Your objective –
Rewrite the rows below, swapping every "GUI agent" for "interface agent" and leaving everything else unchanged.

Available records –

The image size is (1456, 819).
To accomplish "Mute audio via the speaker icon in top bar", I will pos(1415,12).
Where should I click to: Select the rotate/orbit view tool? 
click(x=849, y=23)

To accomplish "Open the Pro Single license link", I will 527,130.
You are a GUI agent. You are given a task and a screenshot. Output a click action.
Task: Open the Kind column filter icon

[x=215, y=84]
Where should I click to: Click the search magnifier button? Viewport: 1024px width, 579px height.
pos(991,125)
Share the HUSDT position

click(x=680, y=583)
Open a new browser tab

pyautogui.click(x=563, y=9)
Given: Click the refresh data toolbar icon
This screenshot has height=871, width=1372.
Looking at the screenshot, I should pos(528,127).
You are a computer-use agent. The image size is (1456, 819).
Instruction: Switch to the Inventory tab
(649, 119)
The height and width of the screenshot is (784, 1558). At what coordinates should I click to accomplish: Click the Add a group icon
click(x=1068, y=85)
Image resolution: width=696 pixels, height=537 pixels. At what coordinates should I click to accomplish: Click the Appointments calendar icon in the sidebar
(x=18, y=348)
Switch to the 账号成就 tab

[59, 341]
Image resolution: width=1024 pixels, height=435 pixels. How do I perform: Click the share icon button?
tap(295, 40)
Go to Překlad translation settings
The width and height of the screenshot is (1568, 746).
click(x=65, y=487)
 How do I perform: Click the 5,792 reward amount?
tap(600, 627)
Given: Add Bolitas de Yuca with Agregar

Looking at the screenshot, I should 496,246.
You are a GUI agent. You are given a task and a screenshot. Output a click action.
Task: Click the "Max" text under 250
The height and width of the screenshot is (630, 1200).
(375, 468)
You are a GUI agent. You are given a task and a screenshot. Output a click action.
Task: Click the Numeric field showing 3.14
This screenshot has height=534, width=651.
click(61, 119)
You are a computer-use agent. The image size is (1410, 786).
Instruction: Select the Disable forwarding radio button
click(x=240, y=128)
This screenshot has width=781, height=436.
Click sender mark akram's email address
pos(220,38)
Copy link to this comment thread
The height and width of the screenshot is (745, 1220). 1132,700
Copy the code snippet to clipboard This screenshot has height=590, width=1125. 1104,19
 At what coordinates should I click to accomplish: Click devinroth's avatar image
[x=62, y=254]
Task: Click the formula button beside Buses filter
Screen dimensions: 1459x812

Task solution –
The image size is (1456, 819).
To accomplish "Mute audio via the speaker icon in top bar", I will pos(1415,12).
Where should I click to: Select the rotate/orbit view tool? 
click(x=849, y=23)

To accomplish "Open the Pro Single license link", I will 527,130.
You are a interface agent. You are given a task and a screenshot. Output a click action.
Task: Open the Kind column filter icon

[x=215, y=84]
Where should I click to: Click the search magnifier button? Viewport: 1024px width, 579px height.
pos(991,125)
Share the HUSDT position

click(x=680, y=583)
Open a new browser tab

pyautogui.click(x=563, y=9)
Given: Click the refresh data toolbar icon
This screenshot has height=871, width=1372.
Looking at the screenshot, I should pos(528,127).
You are a computer-use agent. The image size is (1456, 819).
Instruction: Switch to the Inventory tab
(649, 119)
The height and width of the screenshot is (784, 1558). At what coordinates should I click to accomplish: Click the Add a group icon
click(x=1068, y=85)
Image resolution: width=696 pixels, height=537 pixels. At what coordinates should I click to accomplish: Click the Appointments calendar icon in the sidebar
(x=18, y=348)
Switch to the 账号成就 tab

[59, 341]
Image resolution: width=1024 pixels, height=435 pixels. How do I perform: Click the share icon button?
tap(295, 40)
Go to Překlad translation settings
The width and height of the screenshot is (1568, 746).
click(x=65, y=487)
 How do I perform: Click the 5,792 reward amount?
tap(600, 627)
Given: Add Bolitas de Yuca with Agregar

Looking at the screenshot, I should 496,246.
You are a interface agent. You are given a task and a screenshot. Output a click action.
Task: Click the "Max" text under 250
The height and width of the screenshot is (630, 1200).
(375, 468)
You are a interface agent. You are given a task and a screenshot. Output a click action.
Task: Click the Numeric field showing 3.14
This screenshot has height=534, width=651.
click(61, 119)
You are a computer-use agent. The image size is (1410, 786).
Instruction: Select the Disable forwarding radio button
click(x=240, y=128)
This screenshot has width=781, height=436.
Click sender mark akram's email address
pos(220,38)
Copy link to this comment thread
The height and width of the screenshot is (745, 1220). 1132,700
Copy the code snippet to clipboard This screenshot has height=590, width=1125. 1104,19
 At what coordinates should I click to accomplish: Click devinroth's avatar image
[x=62, y=254]
Task: Click the formula button beside Buses filter
Screen dimensions: 1459x812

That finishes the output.